Shortly after moving to Bengaluru I received a wake-up call from one of my neighbours who caught me in the act of adding a bag of my food waste to a pile that had been growing on my street. He shouted at me that our street wasn’t a dumping ground and, of course, he was very right. I quickly retrieved the bag and apologised for my thoughtlessness.
I knew that what I was doing didn’t feel right when I was doing it, but I had become so used to seeing others do it that I thought what harm would my one small bag do?
Furthermore, I had been struggling to find an alternative method of disposal for days and sitting in my kitchen, this bag of food waste had become a bit of a hazard, as well as a nuisance as it was attracting a lot of flies.
The encounter with my neighbour brought about a stark and much-needed bout of self-awareness that I had become part of a poor attitude to dumping trash in the streets. The attitude that declares “as long as my house is clean…” whilst the city’s streets continue to drown in trash.
From this encounter I began to think about my own consumption habits and the attitudes I was keeping towards disposing of my food waste.
In the UK, it’s easy to forget about garbage altogether. Today, most local councils not only provide a door-to-door garbage collection service, they also provide the equipment one needs to contain food waste until collection day such as a sizeable food waste bin and compostable bags.
The food waste collected each week is then taken to a local recycling plant where it is turned into energy and fertiliser, so the only concern you really have regarding your food waste is whether you remembered to leave the bin out in the morning before you headed off to work.
Due to the ease at which I had come to experience recycling my food waste back home, I had never given much thought to the intricate process that it involves elsewhere in the world, and as such I had grown ignorant of the issue as I had managed to distance myself from the consequences. My food waste had never really felt like my concern.
But in India, in particular Bengaluru, my food waste is my concern. And it’s not just my concern, it’s the concern of the 10 million plus people I share the city with.
Waste management in Bangalore is in a critical state.
It’s clear that the city is struggling with managing as much as 4,000 tonnes of waste daily. The city’s attitude towards garbage isn’t helping the issue either. According to a report referenced by the Economic Times, despite segregation of garbage (wet from dry) being launched in the city over five years ago, today, less than 40% of the city is said to be segregating waste.

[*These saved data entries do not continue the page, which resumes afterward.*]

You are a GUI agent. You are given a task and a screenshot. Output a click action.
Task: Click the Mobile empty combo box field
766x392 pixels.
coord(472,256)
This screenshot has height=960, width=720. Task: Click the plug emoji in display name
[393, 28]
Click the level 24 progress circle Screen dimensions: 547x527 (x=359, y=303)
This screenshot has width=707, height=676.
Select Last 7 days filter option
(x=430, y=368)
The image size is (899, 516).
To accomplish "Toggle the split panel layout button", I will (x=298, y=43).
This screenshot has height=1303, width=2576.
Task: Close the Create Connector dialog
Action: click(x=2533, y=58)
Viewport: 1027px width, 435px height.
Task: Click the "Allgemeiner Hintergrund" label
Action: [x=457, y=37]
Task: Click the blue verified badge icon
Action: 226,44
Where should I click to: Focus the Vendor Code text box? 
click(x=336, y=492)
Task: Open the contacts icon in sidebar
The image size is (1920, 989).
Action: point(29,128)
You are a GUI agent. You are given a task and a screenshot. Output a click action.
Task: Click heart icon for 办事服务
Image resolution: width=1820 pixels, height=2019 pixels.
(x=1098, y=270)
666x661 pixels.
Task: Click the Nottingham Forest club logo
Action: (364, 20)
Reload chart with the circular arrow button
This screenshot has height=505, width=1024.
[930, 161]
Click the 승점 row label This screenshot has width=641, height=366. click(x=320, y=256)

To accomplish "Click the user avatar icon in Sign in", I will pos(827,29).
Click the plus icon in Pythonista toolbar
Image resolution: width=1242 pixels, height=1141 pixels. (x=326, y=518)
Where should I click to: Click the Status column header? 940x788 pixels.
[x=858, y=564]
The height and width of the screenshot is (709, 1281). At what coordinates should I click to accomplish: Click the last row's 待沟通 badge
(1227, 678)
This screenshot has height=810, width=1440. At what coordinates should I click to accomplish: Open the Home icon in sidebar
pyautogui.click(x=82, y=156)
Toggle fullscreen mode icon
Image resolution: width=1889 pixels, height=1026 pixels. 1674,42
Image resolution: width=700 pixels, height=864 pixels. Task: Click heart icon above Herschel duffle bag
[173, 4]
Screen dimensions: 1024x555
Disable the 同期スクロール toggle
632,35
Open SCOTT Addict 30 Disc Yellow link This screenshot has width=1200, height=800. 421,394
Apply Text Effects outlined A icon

Whilst authorities work on ways to manage waste at a city level, many concerned citizens have decided to take responsibility for their own food waste, or grouped together with others in their blocks or communities to manage the issue themselves. Some have even managed to create ‘zero-waste’ communities such as the Sri Shakti Kalyana Mahaganapati temple in Kalyan Nagar, which became completely waste-free in June 2016 by composting their wet waste and making their 500+ daily visitors bring their own containers for prasaad.
So that is where my quest to find a solution to my kitchen food waste in Bengaluru started and I’ve been pleasantly surprised, and inspired, by the many inventive ways that people across their city are solving their own food waste concerns.
Here are some ways I discovered that individuals are managing their food waste in the city:
Home composting –
Composting is the best way to handle your food waste; it needn’t ever leave your apartment or head to the landfills. Your daily waste can be converted into rich, organic soil used to grow flowers, vegetables or plants. I don’t have any external space attached to my apartment, but I do have a windowsill and a cupboard under the sink, which I found out was all I needed so I’ve recently started trying this out.
Use a ‘2 bin 1 bag’ –
This is an example of a small citizen initiative that has grown into a movement that has spread across the city of Bengaluru. It is essentially a kit that has a green bin for compostable garden and kitchen waste, a reusable bag for recycable waste and a red bag for reject waste, all of which come with a set of guidelines for easy use. The kit encourages households to develop positive habits in waste segregation, which, if done at the source, makes it much easier to deal with at later stages.
Kora3B Compost –
Kora3B Compost is an initiative by members of the Koramangala 3rd Block Residents’ Welfare Association, turning garden waste into manure for farms and gardens. The group of eco-crusaders gradually set up a composting unit and invested in a machine to shred the huge quantities of leaves and a mesh device to aid segregation. The group supports other members of the community to learn and composting garden waste and help them to join their initiative.